• Jason Wood

Shirts vs. Skins

I recently wrote about my mother’s love for the little things and how that concept is helping me through recovery. Last night while lying in bed, one of those small moments occurred. A little something that brought a smile to my face and helped me gain the strength for another day on this road to recovery.


I am a lucky sleeper, you could say. My head hits the pillow, and I’m out cold. However, last night I had some trouble falling asleep. Instead of running for the melatonin, I took my shirt off—a rare occurrence during a winter night in the mile-high city. My shirt felt like a tight heating pad. I can’t explain why because it’s cold out and this old house doesn’t have the best insulation. But I still felt the urge to take that shirt off.


As soon as the yellow cotton tee hit the ground, my mind drifted back to the days when I used to sleep shirtless. The days before orthorexia took full hold. Sometime last year, I started sleeping with a shirt on again. I covered up because I felt ashamed of my body. I was embarrassed by the damage I inflicted on it from months and years of deprivation. The mirror displayed every bone. It did not hide the carnage from my eating disorder.

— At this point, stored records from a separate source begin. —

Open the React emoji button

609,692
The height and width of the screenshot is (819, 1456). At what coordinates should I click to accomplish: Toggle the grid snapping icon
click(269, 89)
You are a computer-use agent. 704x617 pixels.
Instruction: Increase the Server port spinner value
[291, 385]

This was not the first time I feared my body. As an overweight child, I refused to take my shirt off in public. The embarrassment of my man-boobs and prominent love handles outweighed the comfort of heading to the pool or waterpark without a shirt. I hated those types of outings because I hated my body. Even worse, I hated the extra weight that wet cotton adds. It’s exhausting, but it was the only alternative to bearing my fat for everyone to laugh at and judge.

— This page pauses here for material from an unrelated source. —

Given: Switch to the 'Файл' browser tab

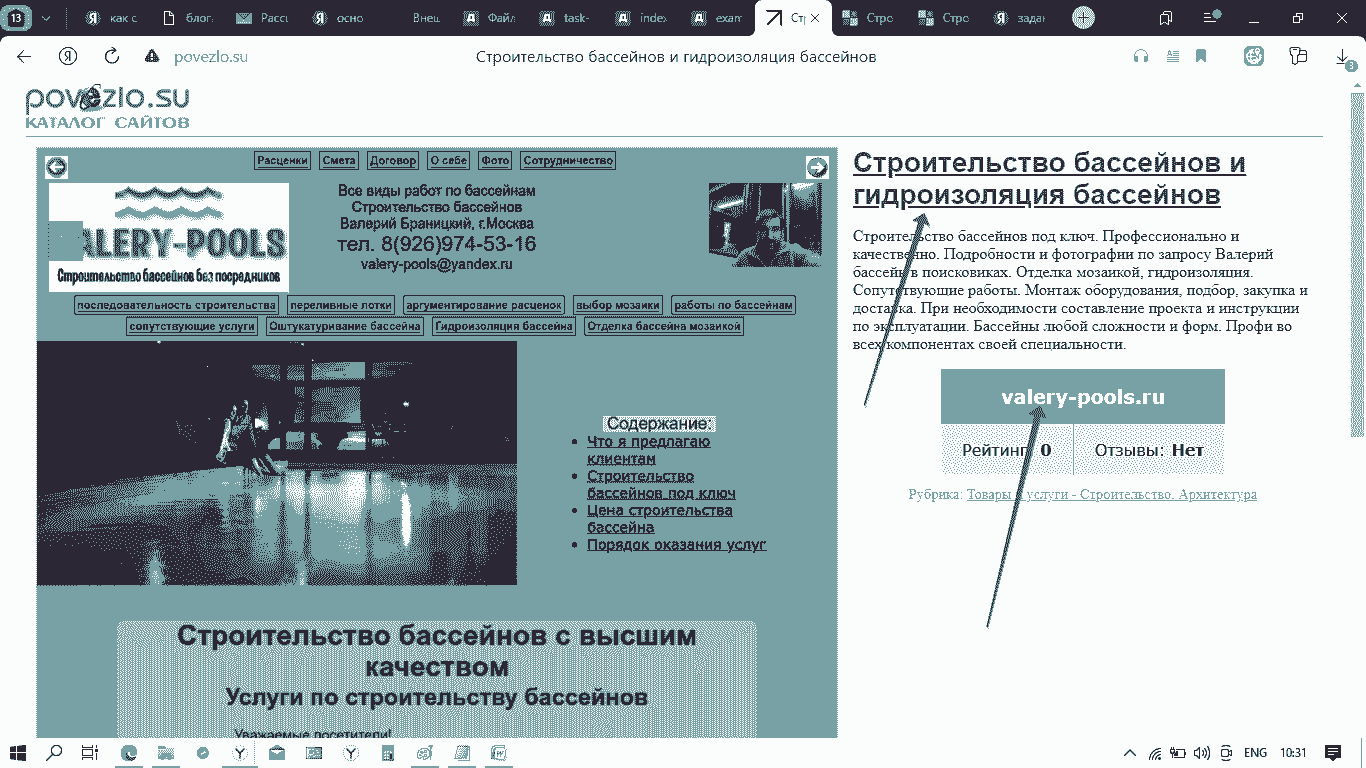Looking at the screenshot, I should [x=490, y=18].
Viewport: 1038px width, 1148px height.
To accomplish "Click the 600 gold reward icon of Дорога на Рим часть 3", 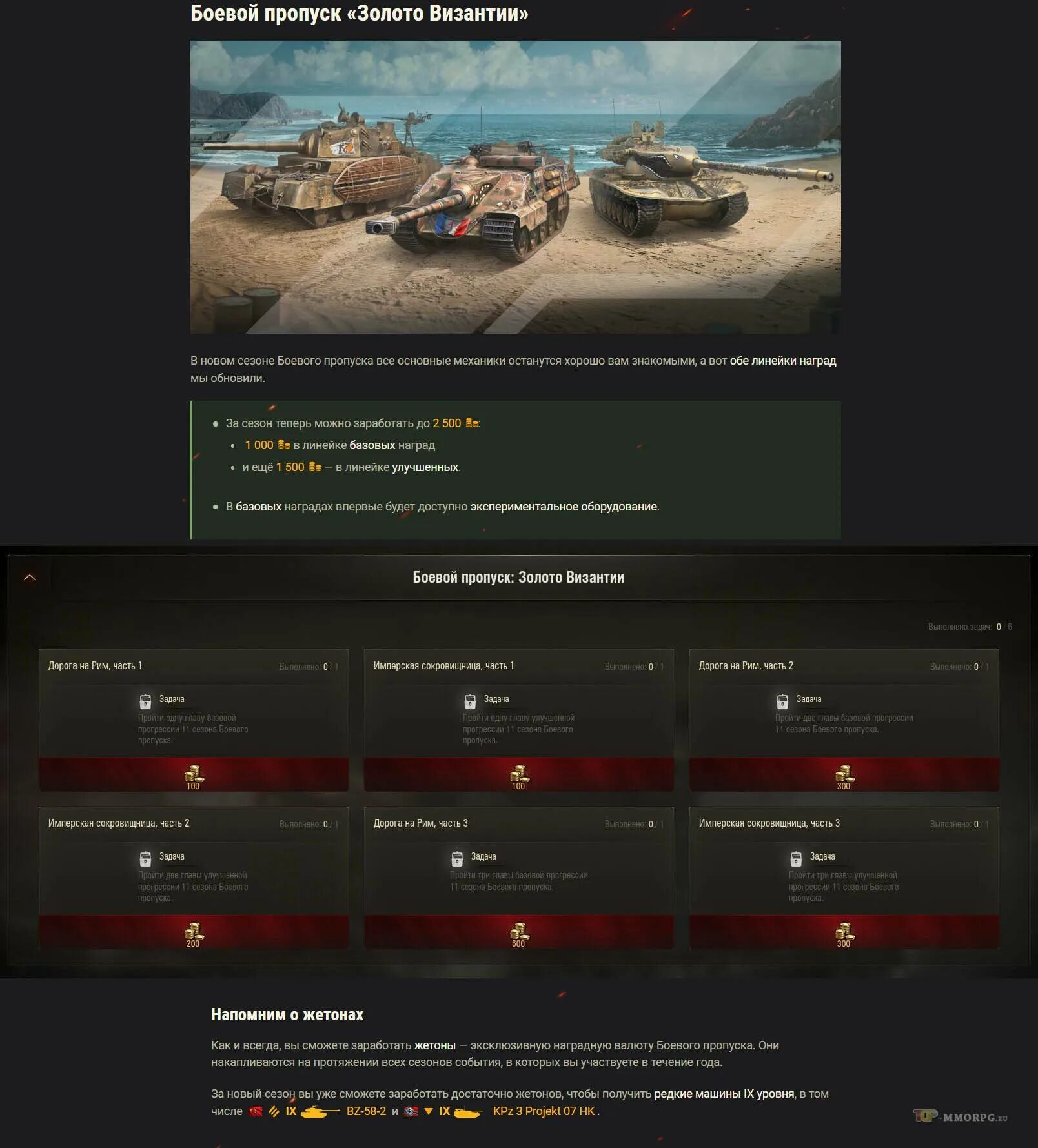I will (519, 931).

T-shirts represented safety. I often wore my gym shirt under a hoodie in middle school so I wouldn’t have to bear my body in the locker room. Even if this meant stinking the rest of the afternoon, I would rather be made fun of for smelling than being fat. At least sweat seemed manly.


As an adult, t-shirts took a new meaning of safety. Not safety from others, but safety from myself. I could quickly point out my imperfections in the mirror, so I started covering up. When shirtless, I kept the lights off in the bathroom to prevent seeing the fat I thought would kill me. The fat that devalued me.

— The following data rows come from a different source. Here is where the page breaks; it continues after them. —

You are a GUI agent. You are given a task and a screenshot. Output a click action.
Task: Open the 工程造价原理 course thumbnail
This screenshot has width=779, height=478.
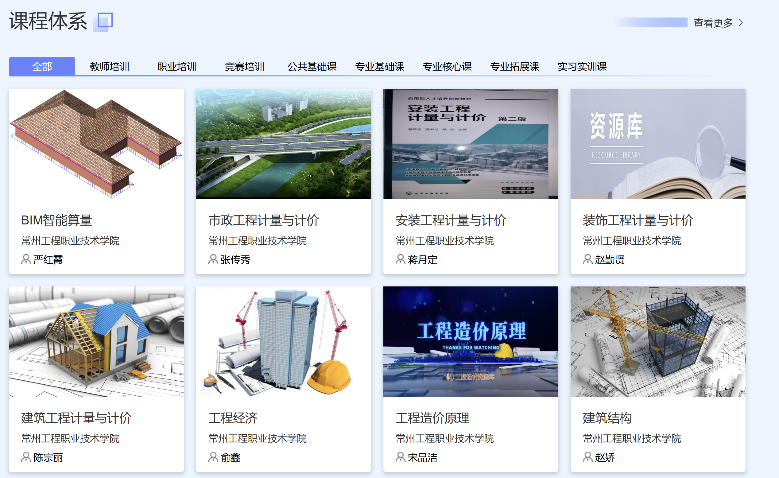click(470, 341)
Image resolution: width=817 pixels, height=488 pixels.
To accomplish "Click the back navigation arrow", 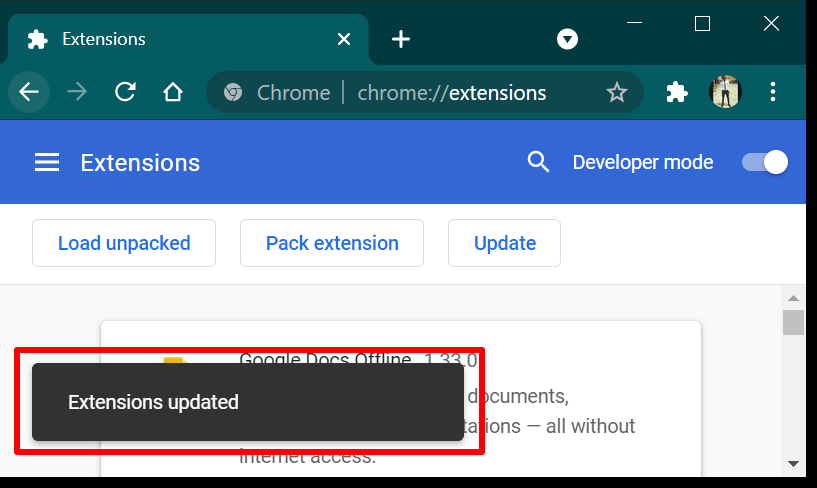I will 29,93.
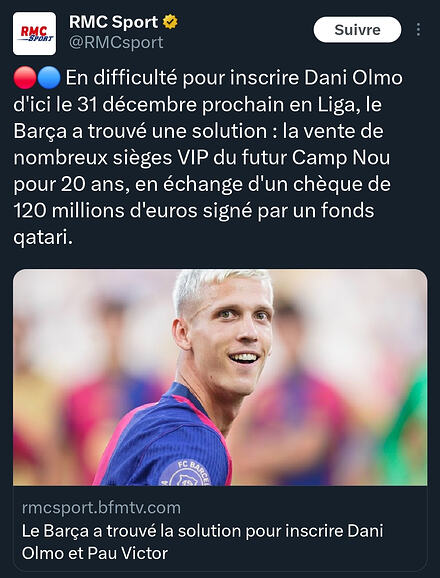Click '31 décembre' in the tweet body
The image size is (440, 578).
(x=136, y=105)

Even in recovery, I’ve felt shame for the way my body looked at rock bottom. I never wanted to be that small; I just wanted to be healthy. I even dealt with the discomfort of sleeping with a shirt on to hide from my ghosts. But last night, something within had enough. It had enough of hiding behind that cotton fabric.


I ripped my shirt off and laid there in bed for a minute. I felt my body restoring itself after years of abuse and realized I am perfect just the way I am. I’m learning to love my body. A little more curvature doesn’t mean disease is lurking; it means the exact opposite. My body is becoming healthy again. The new muscle and fat provide warmth on a cold Denver night.


This tiny little act of taking off my shirt serves as a reminder that I am on the road to recovery. I fight those self-defeating voices every day and am still a long way from ever saying, “recovered,” but I am on my way. Like I always say, I trusted the process, embraced the process, and last night a part of me enjoyed the process.